**Task to carry out:**
Arrange every line of the records below as a Markdown table with two columns, No. and Text, numbering each line in order and skipping blank lines. Leave the pictures out.

**Records for this task:**
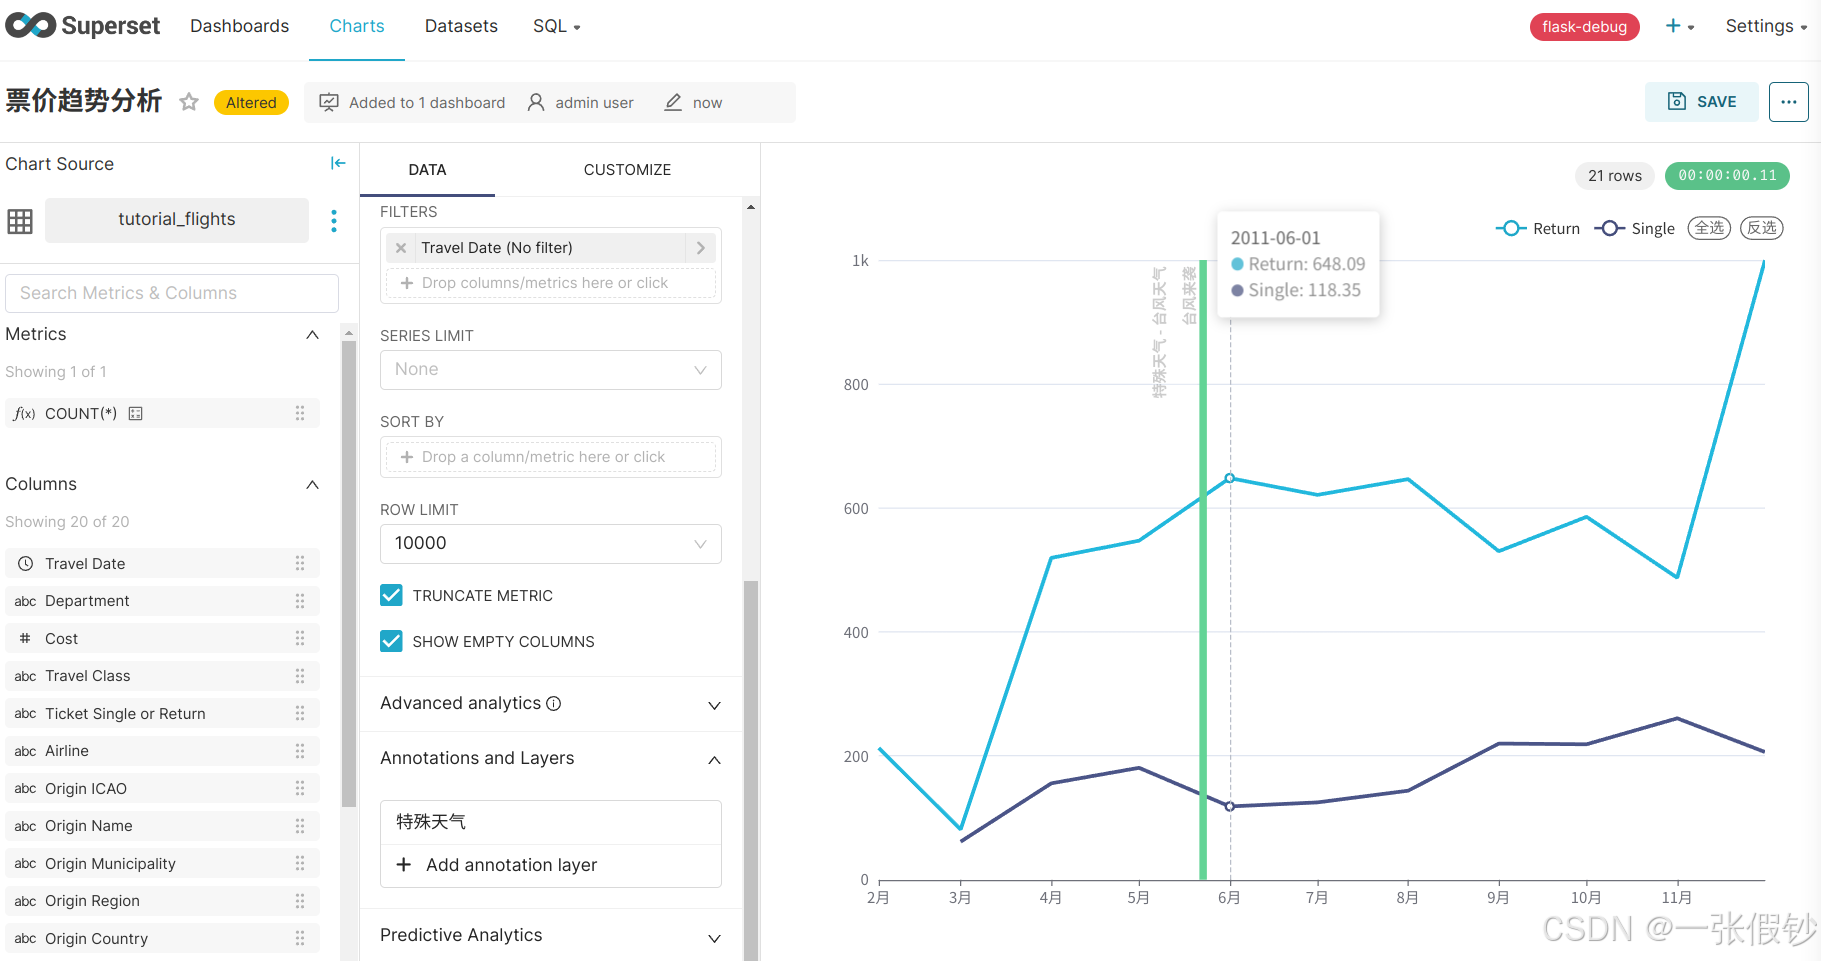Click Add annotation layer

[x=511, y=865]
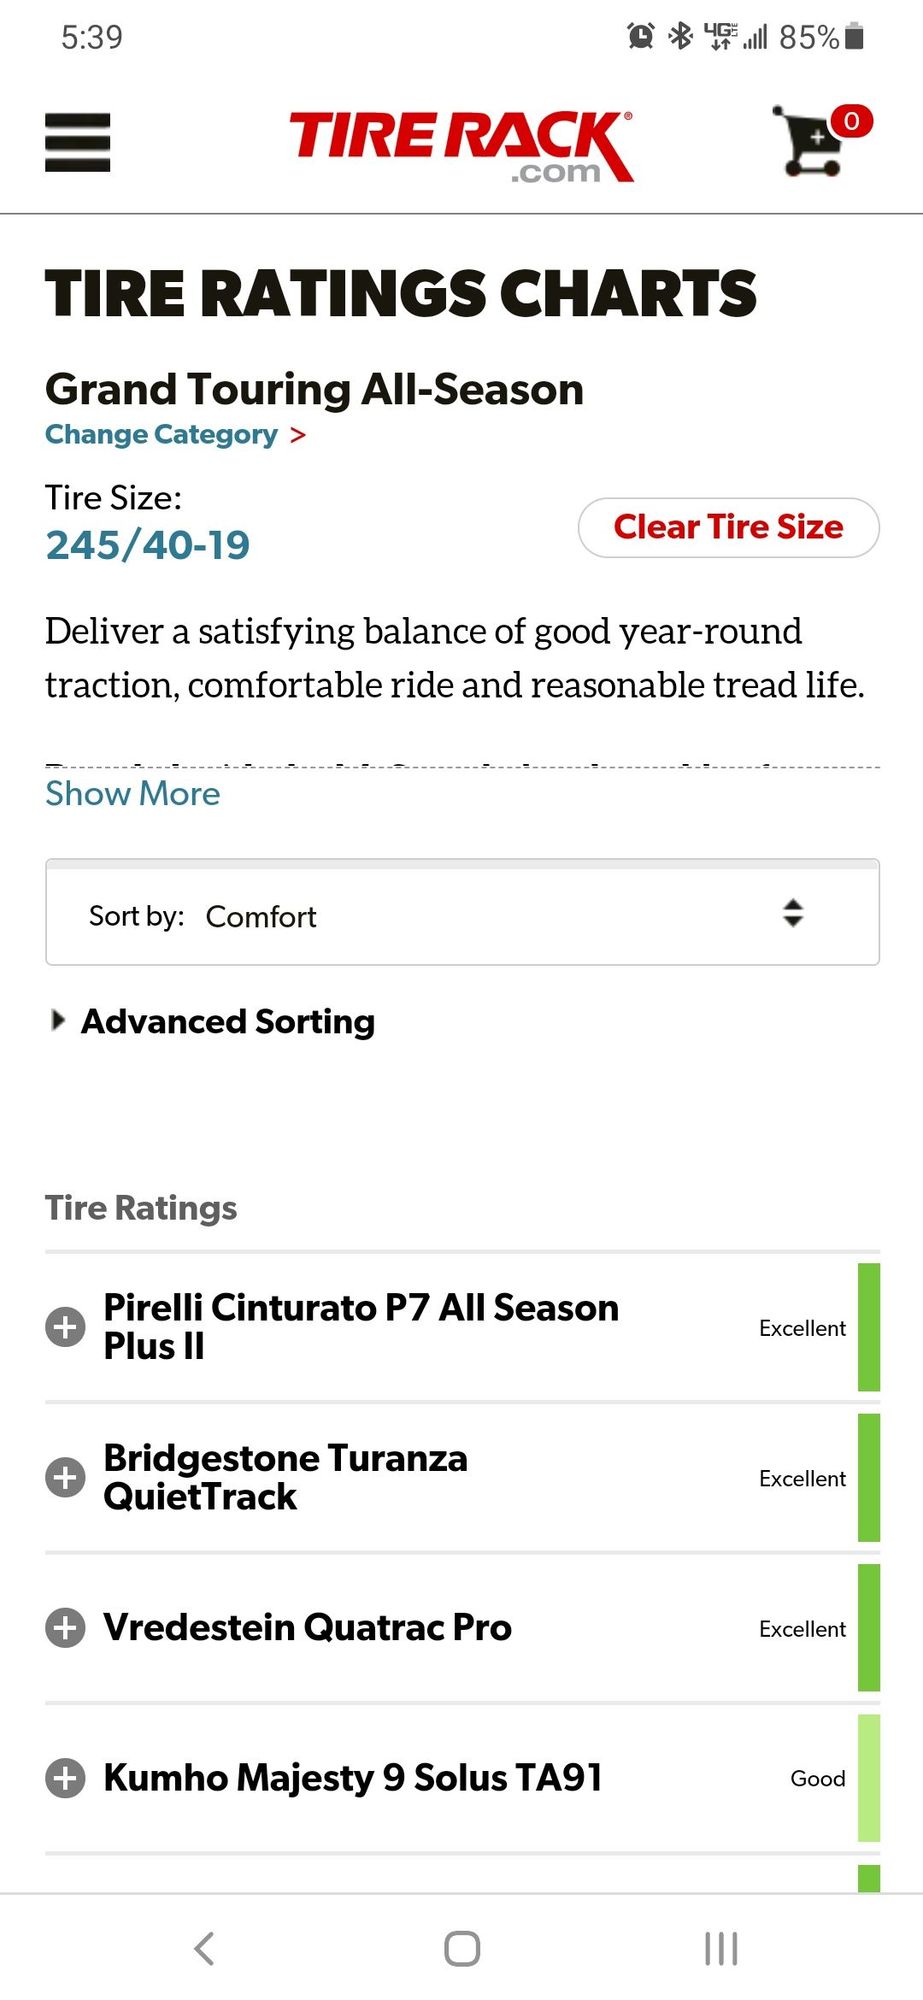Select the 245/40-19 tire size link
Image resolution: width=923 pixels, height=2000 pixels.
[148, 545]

**Response to the exercise:**
| No. | Text |
|---|---|
| 1 | Click Add annotation layer |
| 2 | [x=511, y=865] |
| 3 | Select the 245/40-19 tire size link |
| 4 | Image resolution: width=923 pixels, height=2000 pixels. |
| 5 | [148, 545] |